EXERCISE INSTRUCTIONS -
Copy out verbatim the lines between the one holding "This screenshot has width=1232, height=962." and the one holding "pyautogui.click(x=715, y=278)", with both of those lines included.

Items for locating text and elements:
———

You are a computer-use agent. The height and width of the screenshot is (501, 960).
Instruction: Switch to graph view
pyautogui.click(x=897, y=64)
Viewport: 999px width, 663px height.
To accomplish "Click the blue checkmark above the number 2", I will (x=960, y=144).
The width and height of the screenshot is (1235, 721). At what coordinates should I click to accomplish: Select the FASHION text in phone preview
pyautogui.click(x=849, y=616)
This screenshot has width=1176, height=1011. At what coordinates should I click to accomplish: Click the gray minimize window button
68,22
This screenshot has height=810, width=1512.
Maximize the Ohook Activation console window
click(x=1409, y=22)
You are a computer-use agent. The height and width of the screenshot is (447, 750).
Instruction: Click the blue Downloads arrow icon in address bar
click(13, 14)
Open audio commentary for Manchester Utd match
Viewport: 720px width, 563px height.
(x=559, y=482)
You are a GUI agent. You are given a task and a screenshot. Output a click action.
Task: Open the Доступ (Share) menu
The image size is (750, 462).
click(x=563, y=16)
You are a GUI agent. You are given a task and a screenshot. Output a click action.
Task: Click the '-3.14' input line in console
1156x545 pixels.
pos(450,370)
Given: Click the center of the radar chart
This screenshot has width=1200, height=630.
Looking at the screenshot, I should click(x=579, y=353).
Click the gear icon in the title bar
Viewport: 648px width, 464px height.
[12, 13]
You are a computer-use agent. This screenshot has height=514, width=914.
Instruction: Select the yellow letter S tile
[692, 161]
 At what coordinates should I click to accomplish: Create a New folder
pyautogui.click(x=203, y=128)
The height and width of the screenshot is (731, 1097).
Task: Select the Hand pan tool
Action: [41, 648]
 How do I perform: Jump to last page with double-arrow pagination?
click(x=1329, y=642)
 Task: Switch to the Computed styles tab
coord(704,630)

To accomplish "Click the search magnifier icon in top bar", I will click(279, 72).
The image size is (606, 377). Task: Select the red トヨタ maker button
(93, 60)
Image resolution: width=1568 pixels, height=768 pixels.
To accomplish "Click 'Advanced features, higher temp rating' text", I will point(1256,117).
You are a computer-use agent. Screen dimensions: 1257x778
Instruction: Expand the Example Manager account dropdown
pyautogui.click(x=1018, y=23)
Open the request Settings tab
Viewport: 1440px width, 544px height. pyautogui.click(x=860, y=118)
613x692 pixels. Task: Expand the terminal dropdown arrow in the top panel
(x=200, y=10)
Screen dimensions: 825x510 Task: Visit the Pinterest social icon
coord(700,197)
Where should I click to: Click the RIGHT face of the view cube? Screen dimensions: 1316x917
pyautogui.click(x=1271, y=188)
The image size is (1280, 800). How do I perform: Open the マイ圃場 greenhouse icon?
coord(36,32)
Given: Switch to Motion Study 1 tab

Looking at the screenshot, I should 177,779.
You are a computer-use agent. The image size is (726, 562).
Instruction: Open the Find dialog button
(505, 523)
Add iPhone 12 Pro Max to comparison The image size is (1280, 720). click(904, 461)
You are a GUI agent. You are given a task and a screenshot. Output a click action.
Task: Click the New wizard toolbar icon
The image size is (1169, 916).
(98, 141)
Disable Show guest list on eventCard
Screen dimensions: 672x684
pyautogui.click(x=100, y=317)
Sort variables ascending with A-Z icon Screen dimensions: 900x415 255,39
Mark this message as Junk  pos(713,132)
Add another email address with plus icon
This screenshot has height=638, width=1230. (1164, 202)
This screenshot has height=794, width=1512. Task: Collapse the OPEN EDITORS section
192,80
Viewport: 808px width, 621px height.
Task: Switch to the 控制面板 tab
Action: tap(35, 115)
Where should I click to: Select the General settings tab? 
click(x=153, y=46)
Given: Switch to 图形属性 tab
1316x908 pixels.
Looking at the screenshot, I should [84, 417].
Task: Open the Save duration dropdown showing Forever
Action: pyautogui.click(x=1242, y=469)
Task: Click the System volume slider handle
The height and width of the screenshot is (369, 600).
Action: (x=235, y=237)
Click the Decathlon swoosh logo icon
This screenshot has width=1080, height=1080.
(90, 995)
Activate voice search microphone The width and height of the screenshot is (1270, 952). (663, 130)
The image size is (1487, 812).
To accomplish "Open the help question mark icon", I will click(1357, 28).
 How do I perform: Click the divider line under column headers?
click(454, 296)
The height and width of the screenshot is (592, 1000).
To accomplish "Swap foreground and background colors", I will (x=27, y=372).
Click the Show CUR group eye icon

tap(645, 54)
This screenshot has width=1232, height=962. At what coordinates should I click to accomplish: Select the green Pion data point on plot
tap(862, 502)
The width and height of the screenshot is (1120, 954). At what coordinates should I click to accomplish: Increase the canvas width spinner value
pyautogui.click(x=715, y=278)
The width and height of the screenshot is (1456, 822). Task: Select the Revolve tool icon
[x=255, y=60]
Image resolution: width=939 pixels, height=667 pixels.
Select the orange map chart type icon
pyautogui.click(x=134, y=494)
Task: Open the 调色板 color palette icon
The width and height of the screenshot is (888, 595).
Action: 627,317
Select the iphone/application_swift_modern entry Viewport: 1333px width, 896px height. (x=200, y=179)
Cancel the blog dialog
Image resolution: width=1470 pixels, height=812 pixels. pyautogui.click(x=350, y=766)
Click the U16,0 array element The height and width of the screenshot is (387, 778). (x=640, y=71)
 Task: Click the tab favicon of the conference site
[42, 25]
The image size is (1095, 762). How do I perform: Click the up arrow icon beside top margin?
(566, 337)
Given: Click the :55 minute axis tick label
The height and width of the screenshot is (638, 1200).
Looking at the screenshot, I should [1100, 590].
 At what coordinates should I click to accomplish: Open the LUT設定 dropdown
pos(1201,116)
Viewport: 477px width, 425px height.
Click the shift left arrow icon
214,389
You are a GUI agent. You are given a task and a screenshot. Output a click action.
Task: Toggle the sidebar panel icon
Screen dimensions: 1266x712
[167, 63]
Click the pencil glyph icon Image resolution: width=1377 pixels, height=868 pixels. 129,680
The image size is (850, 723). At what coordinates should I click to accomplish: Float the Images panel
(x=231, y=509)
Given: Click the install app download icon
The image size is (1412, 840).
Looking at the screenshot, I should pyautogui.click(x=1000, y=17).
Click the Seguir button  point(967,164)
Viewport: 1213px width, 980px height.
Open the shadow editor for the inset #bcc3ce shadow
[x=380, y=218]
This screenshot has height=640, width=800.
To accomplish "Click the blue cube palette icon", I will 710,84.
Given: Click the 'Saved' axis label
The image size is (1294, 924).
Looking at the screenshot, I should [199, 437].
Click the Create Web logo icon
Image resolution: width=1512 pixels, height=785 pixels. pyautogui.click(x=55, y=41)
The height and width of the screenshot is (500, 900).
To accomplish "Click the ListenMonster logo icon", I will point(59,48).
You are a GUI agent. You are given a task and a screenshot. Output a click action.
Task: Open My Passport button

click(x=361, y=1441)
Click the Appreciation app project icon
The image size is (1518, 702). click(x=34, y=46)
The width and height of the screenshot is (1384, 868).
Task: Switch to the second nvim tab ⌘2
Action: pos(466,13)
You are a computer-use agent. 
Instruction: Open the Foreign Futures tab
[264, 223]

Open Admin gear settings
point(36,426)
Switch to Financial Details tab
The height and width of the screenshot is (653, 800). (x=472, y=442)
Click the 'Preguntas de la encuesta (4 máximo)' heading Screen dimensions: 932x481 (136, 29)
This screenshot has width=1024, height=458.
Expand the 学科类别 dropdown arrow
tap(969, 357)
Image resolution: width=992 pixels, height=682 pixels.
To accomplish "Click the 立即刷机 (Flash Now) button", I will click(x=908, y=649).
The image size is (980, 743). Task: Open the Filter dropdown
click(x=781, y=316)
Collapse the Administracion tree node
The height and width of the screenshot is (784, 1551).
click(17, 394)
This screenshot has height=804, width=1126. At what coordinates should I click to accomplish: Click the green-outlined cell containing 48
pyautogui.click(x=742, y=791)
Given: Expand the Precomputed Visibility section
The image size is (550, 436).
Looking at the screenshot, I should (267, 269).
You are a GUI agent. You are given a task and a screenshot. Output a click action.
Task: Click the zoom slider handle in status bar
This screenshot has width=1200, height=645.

———

CORRECT RESULT -
This screenshot has width=1232, height=962. At what coordinates should I click to accomplish: Select the green Pion data point on plot
tap(862, 502)
The width and height of the screenshot is (1120, 954). At what coordinates should I click to accomplish: Increase the canvas width spinner value
pyautogui.click(x=715, y=278)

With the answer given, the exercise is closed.